En una escena de “El cameraman” de Buster Keaton, el cómico está en la habitación de una pensión, esperando la llamada de una chica. Cuando suena el teléfono, Buster baja apresuradamente las escaleras de un inmenso decorado, mientras la cámara sigue sus evoluciones. El cómico emprende el camino de regreso hacia su habitación, abatido y con otra velocidad, cuando comprueba que la llamada no era para él. Finalmente, la chica llama. Al descubrir su voz al otro lado del aparato, Buster deja el auricular descolgado y recorre toda la ciudad, esquivando coches y tranvías hasta llegar a la residencia de la chica, que seguía hablando por teléfono creyendo que él la escuchaba al otro lado. En “Big Time. La gran vida de Perico Vidal” hay una escena que funciona como la réplica glamurosa y ultra-romántica de este gag. Ocurre en El Escorial, durante el rodaje de Orgullo y pasión.

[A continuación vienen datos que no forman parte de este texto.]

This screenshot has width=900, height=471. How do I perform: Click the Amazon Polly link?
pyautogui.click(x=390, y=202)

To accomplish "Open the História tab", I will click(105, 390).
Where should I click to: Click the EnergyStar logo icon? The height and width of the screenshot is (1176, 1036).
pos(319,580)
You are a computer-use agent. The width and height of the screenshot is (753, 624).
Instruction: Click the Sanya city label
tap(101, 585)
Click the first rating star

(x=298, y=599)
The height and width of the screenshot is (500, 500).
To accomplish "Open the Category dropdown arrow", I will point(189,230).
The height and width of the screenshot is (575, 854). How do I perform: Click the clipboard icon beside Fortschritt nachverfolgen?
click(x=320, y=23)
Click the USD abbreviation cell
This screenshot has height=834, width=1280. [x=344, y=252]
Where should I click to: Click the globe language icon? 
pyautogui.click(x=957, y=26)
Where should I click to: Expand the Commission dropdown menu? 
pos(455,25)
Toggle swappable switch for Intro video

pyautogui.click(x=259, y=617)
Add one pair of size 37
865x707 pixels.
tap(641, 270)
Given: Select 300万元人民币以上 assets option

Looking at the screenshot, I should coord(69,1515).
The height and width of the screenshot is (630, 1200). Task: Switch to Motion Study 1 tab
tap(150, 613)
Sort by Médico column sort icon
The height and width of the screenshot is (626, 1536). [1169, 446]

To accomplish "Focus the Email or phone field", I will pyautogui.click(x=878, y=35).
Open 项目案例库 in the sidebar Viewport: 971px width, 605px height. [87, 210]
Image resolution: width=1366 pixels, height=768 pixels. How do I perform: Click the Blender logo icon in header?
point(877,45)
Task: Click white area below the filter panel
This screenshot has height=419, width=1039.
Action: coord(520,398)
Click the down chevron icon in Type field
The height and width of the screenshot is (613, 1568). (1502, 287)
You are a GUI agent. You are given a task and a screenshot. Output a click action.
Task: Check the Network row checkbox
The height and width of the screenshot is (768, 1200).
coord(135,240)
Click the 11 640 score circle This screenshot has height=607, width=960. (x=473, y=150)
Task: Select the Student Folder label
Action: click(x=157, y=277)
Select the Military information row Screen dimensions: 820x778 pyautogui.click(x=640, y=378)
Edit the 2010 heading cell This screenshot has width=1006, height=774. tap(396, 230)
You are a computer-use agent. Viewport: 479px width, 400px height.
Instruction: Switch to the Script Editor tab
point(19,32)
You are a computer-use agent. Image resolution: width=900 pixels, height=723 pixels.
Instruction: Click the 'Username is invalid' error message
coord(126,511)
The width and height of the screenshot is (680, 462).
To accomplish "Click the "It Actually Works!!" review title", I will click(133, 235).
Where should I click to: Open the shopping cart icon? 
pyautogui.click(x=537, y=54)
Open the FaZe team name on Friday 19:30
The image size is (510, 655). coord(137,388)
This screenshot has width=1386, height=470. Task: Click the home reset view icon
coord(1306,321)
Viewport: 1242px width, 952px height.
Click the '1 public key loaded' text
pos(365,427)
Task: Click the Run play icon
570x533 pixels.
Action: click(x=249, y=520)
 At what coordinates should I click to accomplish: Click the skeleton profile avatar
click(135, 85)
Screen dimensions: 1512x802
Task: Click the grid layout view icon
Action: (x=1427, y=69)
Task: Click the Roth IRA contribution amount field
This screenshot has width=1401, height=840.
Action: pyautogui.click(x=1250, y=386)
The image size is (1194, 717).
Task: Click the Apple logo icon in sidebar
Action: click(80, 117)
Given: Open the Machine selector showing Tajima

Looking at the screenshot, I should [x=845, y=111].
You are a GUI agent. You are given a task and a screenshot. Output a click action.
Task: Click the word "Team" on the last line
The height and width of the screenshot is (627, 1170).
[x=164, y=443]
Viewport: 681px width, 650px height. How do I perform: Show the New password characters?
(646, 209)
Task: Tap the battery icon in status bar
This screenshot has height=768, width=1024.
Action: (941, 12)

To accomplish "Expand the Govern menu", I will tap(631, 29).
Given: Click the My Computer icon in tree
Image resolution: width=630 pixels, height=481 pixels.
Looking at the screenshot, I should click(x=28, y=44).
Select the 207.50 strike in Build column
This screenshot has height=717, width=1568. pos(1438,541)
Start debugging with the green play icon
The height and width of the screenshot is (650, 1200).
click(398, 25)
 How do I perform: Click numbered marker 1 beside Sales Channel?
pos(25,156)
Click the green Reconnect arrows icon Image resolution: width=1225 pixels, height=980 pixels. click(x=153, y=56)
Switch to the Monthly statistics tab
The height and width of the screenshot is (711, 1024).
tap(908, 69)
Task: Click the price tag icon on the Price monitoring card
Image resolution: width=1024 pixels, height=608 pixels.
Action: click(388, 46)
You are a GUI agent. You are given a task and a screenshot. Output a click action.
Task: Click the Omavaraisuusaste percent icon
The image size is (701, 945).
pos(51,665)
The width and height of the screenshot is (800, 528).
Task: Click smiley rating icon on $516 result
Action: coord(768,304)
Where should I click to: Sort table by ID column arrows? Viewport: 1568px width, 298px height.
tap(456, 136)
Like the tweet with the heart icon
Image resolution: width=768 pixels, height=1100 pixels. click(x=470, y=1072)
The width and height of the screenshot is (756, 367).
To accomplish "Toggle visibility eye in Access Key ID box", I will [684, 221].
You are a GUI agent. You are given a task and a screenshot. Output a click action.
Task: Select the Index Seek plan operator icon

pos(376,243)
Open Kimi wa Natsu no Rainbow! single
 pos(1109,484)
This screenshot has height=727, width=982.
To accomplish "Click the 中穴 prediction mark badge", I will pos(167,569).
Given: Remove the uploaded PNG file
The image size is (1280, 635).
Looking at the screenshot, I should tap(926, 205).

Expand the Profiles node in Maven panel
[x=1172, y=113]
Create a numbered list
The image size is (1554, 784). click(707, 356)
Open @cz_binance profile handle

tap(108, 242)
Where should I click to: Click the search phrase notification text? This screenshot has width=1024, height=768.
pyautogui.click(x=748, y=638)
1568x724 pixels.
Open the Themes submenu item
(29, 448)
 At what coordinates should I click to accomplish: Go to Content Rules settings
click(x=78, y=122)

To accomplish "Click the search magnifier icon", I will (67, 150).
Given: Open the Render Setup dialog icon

Frank Sinatra está junto al piano del bar del hotel, en modo melancólico, y pide que le acerquen un teléfono. Llama a Ava Gardner, que está en Madrid. Ella responde. Él saluda con un “Hey, honey” y empieza a desgranar una canción tras otras, susurrando, mientras vacía vasos de whisky. “La gente se fue yendo, por timidez, o por cansancio, no sé, aunque era un espectáculo increíble, maravilloso… poder estar allí escuchando aquello, y al final sólo nos quedamos tres o cuatro haciendo como que estábamos a nuestras cosas pero sin quitarle ojo, ni oído. A mi lado estaba Enrique Herreros, el periodista, y casi se le caía la baba. Y entonces pasó lo inimaginable: apareció Ava”, recuerda Vidal en las páginas del libro. Una Ava con abrigo de visión blanco -¿y sin nada debajo?- que se acercó a Sinatra, le colgó e teléfono y se lo llevó escaleras arriba, rumbo a la habitación. No puede haber mejor ilustración de lo que uno llamaría Vidas de Película. Poco más de doscientas páginas más tarde, el libro tiene otra aparición mágica –la voz de Alana- que también lo transforma todo y revela que, tras la fiesta, también hubo dolor, melancolía, soledad y desencuentros… pero no faltó un final feliz y redentor digno de un clásico imperecedero que, como este libro, nos seguirá hablando por muchos años que pasen.